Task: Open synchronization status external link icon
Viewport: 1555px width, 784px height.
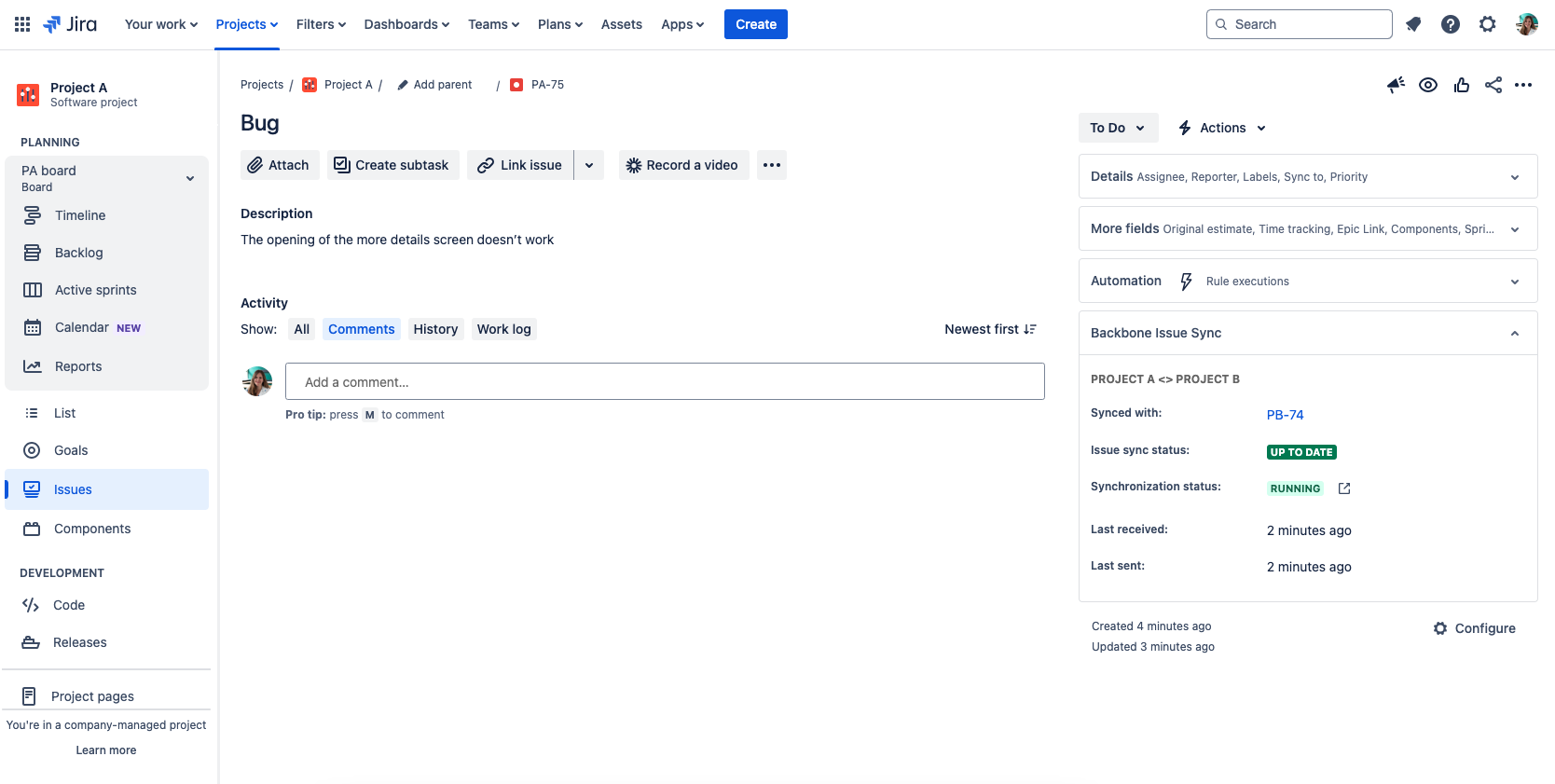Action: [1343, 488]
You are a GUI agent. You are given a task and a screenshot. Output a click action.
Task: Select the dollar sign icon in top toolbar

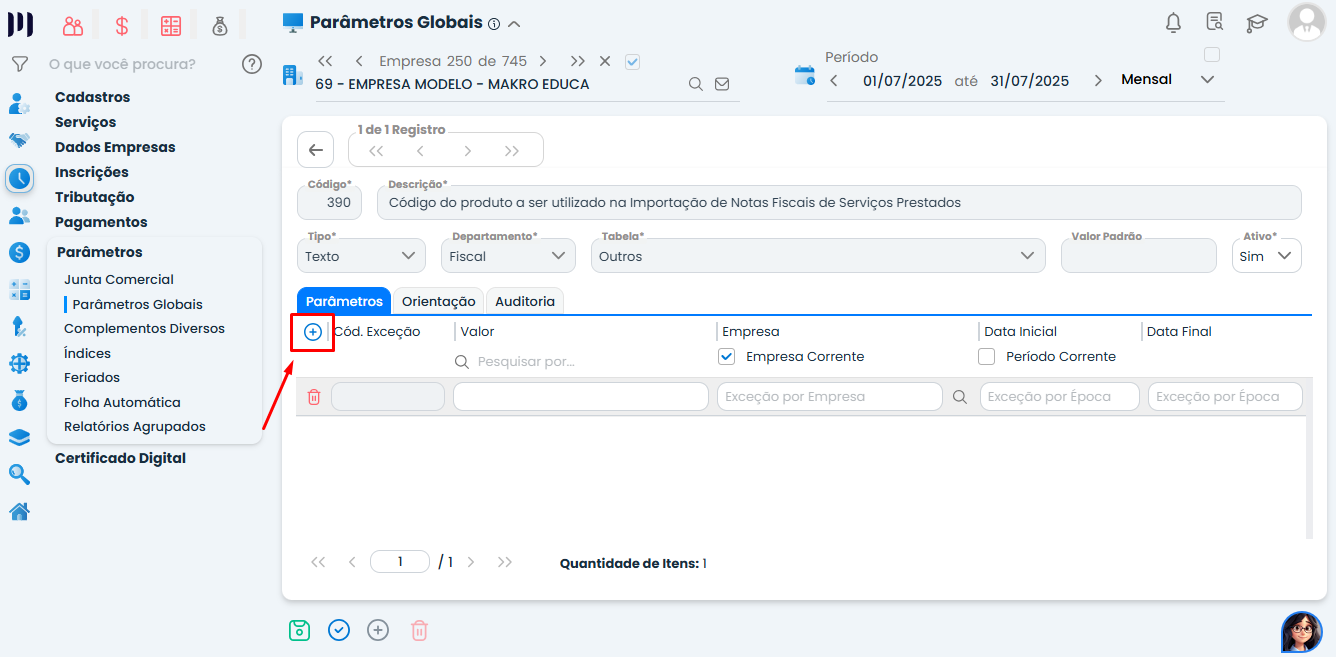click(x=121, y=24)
==
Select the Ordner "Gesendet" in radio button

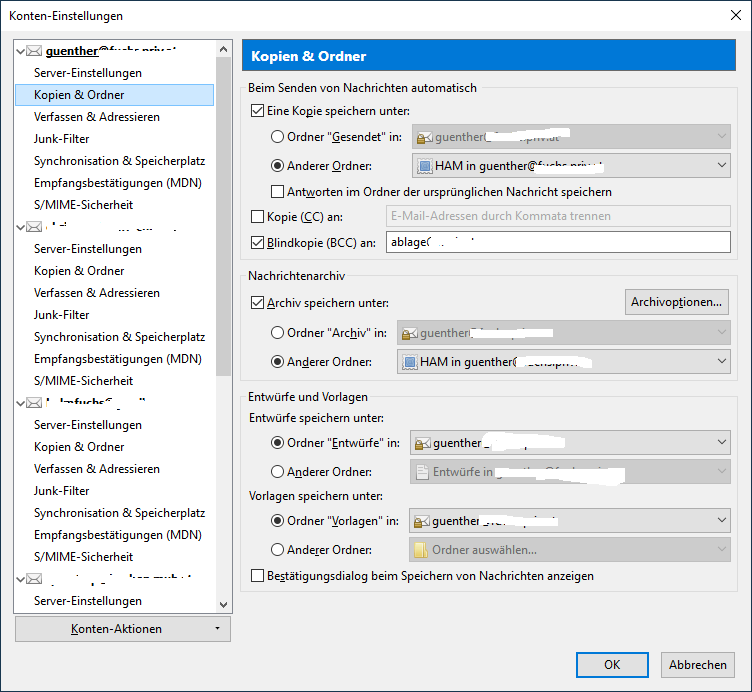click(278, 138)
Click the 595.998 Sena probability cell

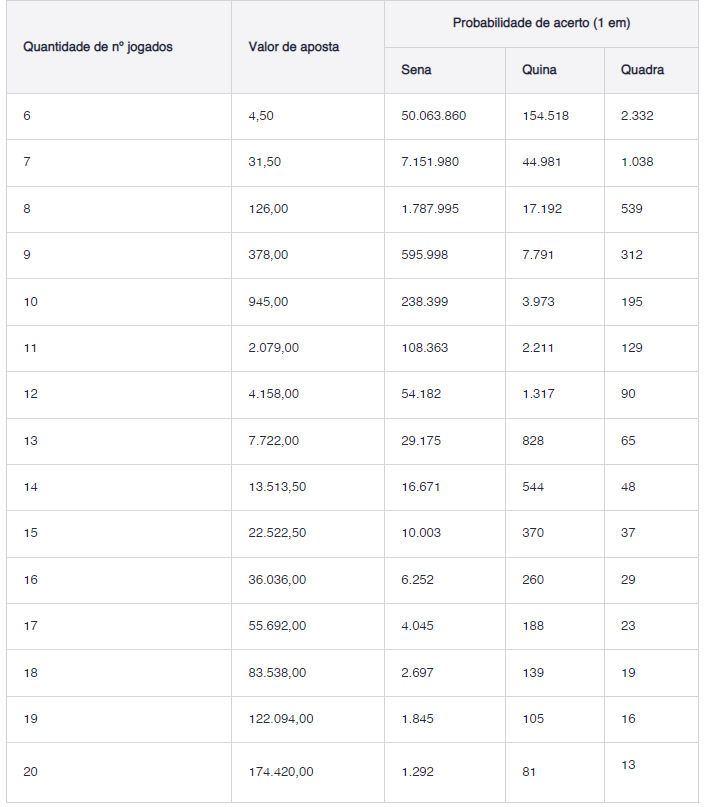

- PROBLEM REQUIREMENTS
Your answer must be the exact lines from the records above, from the one containing "Select the Ordner" through the one containing "Click the 595.998 Sena probability cell", both included, with every picture left out.

- RESULT OF THE TASK
Select the Ordner "Gesendet" in radio button

click(278, 138)
Click the 595.998 Sena probability cell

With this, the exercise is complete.